Par Kateri Lemmens le 2012/12

Les plus récentes découvertes scientifiques tendent à nous démontrer à quel point la lecture de romans, et plus particulièrement de « grands romans », aurait de puissants effets sur notre esprit. Sans discréditer ou sans amoindrir la portée de la réflexion des humanités sur leur propre activité, force est d’admettre que les sciences cognitives et les recherches en neurosciences ont beaucoup à nous apprendre sur notre cerveau de lecteur. Ce faisant, ces dernières tendent à corroborer certaines des très anciennes intuitions au sujet de la littérature, notamment l’idée fondamentale qu’elle contribuerait à former notre humanité, à lui conférer non seulement érudition et connaissance, mais une intelligence du cœur, une sagesse, une sagacité dans les affaires humaines : ce « sang qui afflue autour du cœur » et qui « est proprement la pensée » (comme l’écrivait Empédocle, que cite Yvon Rivard dans son essai Une idée simple1).

Le neuroéconomiste Paul Zak travaille justement sur la relation bien particulière qui existerait entre l’ocytocine (l’hormone liée à l’attachement, présente lors de l’accouchement et pendant l’allaitement, et qui est fondamentalement impliquée dans nos relations amoureuses), l’empathie et l’altruisme.

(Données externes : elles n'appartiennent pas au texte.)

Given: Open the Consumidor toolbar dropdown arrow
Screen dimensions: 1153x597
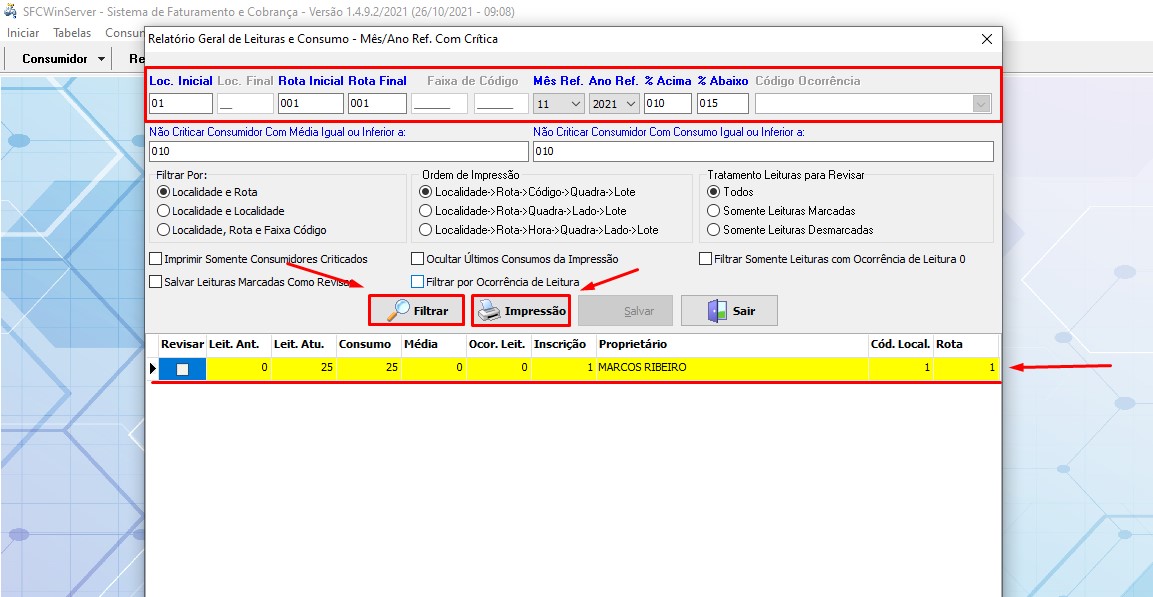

Dans Empathy, Neurochemistry and the Dramatic Arc, un court film que l’on peut visionner en ligne, Zak présente les effets produits par les histoires racontées et leur structure sur les fluctuations d’ocytocine produite par notre cerveau (qui favorise l’empathie) et sur nos actions motivées par l’altruisme. Les « histoires racontées, conclut Zak, sont puissantes parce qu’elles […] changent la façon dont notre cerveau fonctionne et [sa chimie] – et c’est ce que veut dire être une créature sociale : être connecté aux autres, se soucier des autres, même de purs étrangers2 ». Entre les histoires racontées, les histoires d’amour, l’enfantement et la bienveillance, l’étude de nos processus neurochimiques montre qu’il y aurait de profondes connexions.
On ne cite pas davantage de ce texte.